Created on 02-09-2017 02:24 AM - edited 08-18-2019 04:09 AM
I am running a HDP 2.5.3 cluster with HiveServer2 enabled on an edge node. Ranger is enforcing security. In addition, I've created a policy in ranger that redacts a certain column with pii on select.
Unfortunately, when I execute the following query in a hive client:
select * from <tablename> limit 100;
I get the following error:
[42000]: Error while compiling statement: FAILED: SemanticException org.apache.hadoop.hive.ql.parse.ParseException: line 1:62 rule Identifier failed predicate: {allowQuotedId()}? line 1:74 rule Identifier failed predicate: {allowQuotedId()}? line 1:94 rule Identifier failed predicate: {allowQuotedId()}? line 1:117 rule Identifier failed predicate: {allowQuotedId()}?
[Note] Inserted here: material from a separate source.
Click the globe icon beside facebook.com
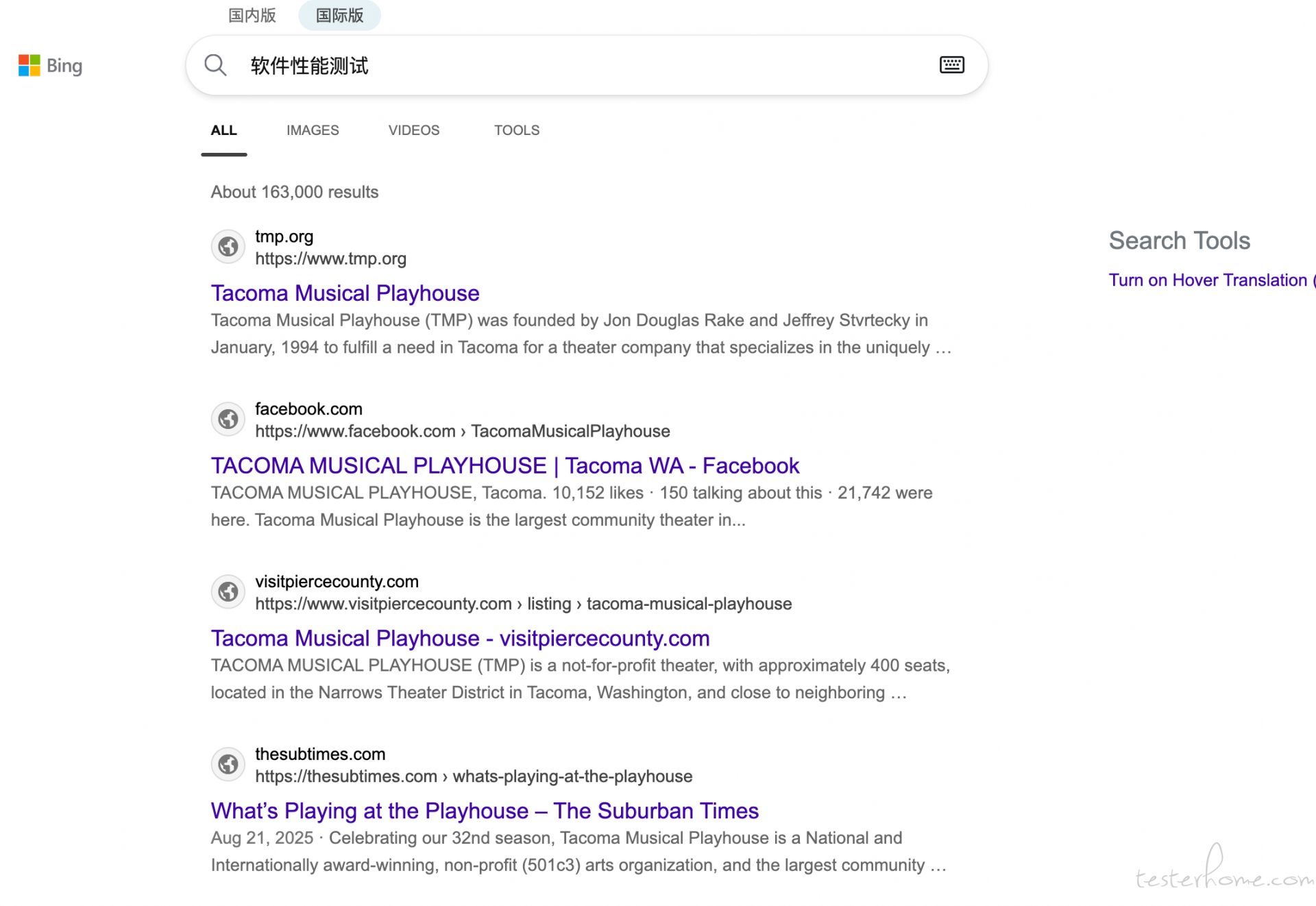Screen dimensions: 1316x906 [228, 419]
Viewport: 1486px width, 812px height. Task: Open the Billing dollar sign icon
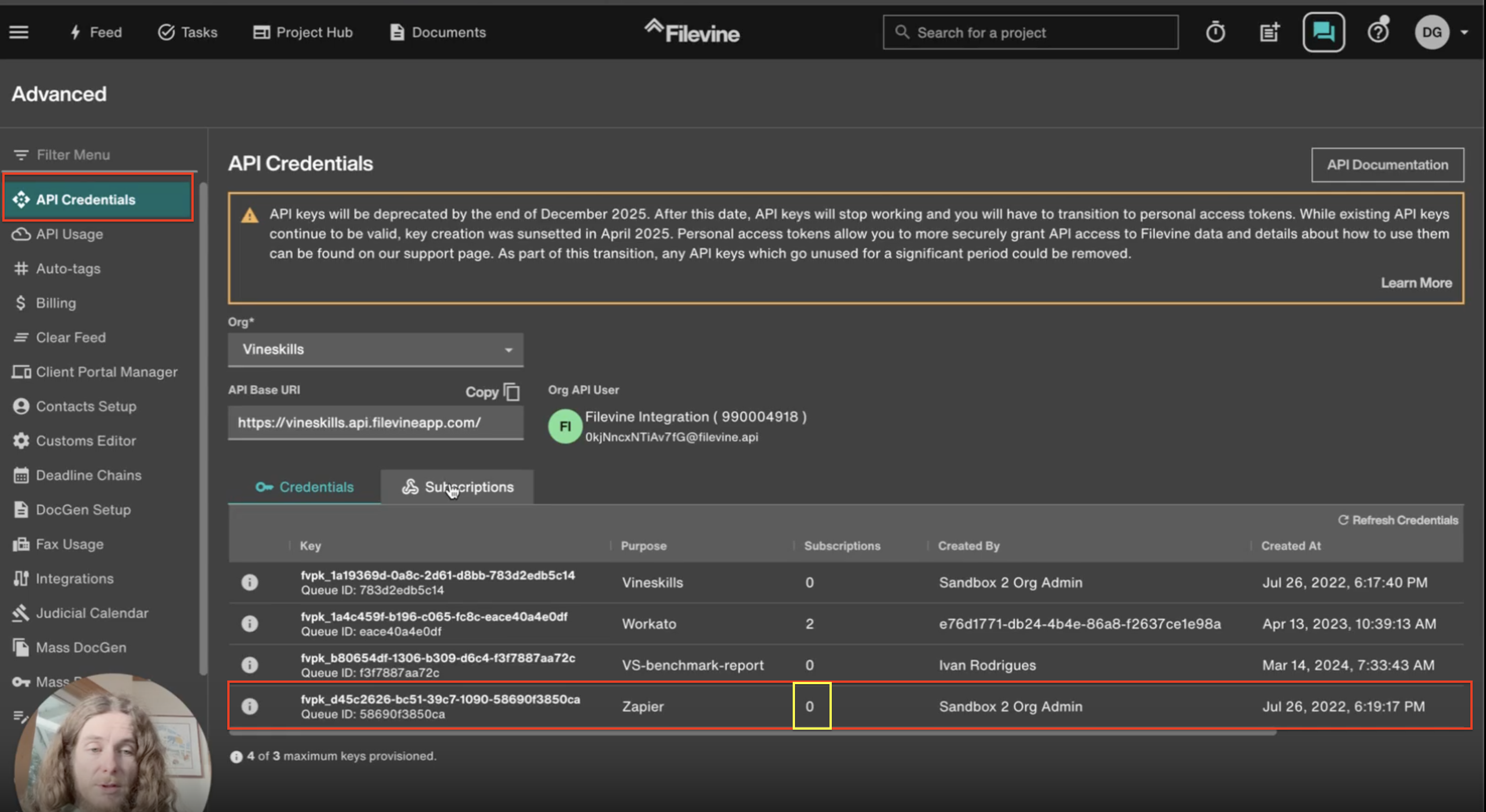[20, 303]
If I disable the above policy, the query runs successfully.
Created 02-09-2017 08:40 AM
which user you are using to run the query ? only the allowed users can do the select * because it includes the the column in the policy.
Created 02-10-2017 05:36 PM
I am logged-in as a user that is in the "select user". So yes, this user has permissions to run the query.
Created 02-14-2017 11:37 PM
@Navendu Garg: I tried your scenario in my test environment and had no issues accessing column with masking option set to 'redact'. On giving select cmd, the values were shown as xxxxx instead of usual values.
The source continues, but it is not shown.